- [EXERCISE REQUIREMENTS]: Copy out every line of the material below word for word, with nothing changed.

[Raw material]
══════════════════════════════

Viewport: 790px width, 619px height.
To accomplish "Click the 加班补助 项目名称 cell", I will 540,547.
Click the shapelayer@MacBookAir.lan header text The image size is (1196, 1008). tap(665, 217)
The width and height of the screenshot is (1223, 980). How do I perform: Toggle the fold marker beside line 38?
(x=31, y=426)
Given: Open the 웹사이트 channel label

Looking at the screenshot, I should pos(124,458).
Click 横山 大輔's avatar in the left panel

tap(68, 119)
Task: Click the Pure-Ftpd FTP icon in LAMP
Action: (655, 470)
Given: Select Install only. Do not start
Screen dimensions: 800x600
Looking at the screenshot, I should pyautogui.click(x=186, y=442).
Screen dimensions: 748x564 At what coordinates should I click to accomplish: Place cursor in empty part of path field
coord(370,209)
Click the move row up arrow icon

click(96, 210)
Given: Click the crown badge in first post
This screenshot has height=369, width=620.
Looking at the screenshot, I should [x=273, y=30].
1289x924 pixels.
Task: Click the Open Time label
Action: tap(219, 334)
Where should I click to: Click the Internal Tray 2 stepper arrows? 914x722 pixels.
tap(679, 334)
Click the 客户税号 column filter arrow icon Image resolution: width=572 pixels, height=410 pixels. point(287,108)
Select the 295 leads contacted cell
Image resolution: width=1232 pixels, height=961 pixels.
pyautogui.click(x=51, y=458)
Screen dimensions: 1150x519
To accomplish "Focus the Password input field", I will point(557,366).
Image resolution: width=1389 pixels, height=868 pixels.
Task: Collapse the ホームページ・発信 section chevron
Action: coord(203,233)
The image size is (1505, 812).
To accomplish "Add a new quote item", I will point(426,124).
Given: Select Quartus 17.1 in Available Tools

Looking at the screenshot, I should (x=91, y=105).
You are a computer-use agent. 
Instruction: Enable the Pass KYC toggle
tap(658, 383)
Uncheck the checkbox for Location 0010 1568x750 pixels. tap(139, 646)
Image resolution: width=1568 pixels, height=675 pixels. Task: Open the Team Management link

══════════════════════════════

- [OUTPUT FOR THIS EXERCISE]:
Viewport: 790px width, 619px height.
To accomplish "Click the 加班补助 项目名称 cell", I will 540,547.
Click the shapelayer@MacBookAir.lan header text The image size is (1196, 1008). tap(665, 217)
The width and height of the screenshot is (1223, 980). How do I perform: Toggle the fold marker beside line 38?
(x=31, y=426)
Given: Open the 웹사이트 channel label

Looking at the screenshot, I should pos(124,458).
Click 横山 大輔's avatar in the left panel

tap(68, 119)
Task: Click the Pure-Ftpd FTP icon in LAMP
Action: (655, 470)
Given: Select Install only. Do not start
Screen dimensions: 800x600
Looking at the screenshot, I should pyautogui.click(x=186, y=442).
Screen dimensions: 748x564 At what coordinates should I click to accomplish: Place cursor in empty part of path field
coord(370,209)
Click the move row up arrow icon

click(96, 210)
Given: Click the crown badge in first post
This screenshot has height=369, width=620.
Looking at the screenshot, I should [x=273, y=30].
1289x924 pixels.
Task: Click the Open Time label
Action: tap(219, 334)
Where should I click to: Click the Internal Tray 2 stepper arrows? 914x722 pixels.
tap(679, 334)
Click the 客户税号 column filter arrow icon Image resolution: width=572 pixels, height=410 pixels. point(287,108)
Select the 295 leads contacted cell
Image resolution: width=1232 pixels, height=961 pixels.
pyautogui.click(x=51, y=458)
Screen dimensions: 1150x519
To accomplish "Focus the Password input field", I will point(557,366).
Image resolution: width=1389 pixels, height=868 pixels.
Task: Collapse the ホームページ・発信 section chevron
Action: coord(203,233)
The image size is (1505, 812).
To accomplish "Add a new quote item", I will point(426,124).
Given: Select Quartus 17.1 in Available Tools

Looking at the screenshot, I should (x=91, y=105).
You are a computer-use agent. 
Instruction: Enable the Pass KYC toggle
tap(658, 383)
Uncheck the checkbox for Location 0010 1568x750 pixels. tap(139, 646)
Image resolution: width=1568 pixels, height=675 pixels. Task: Open the Team Management link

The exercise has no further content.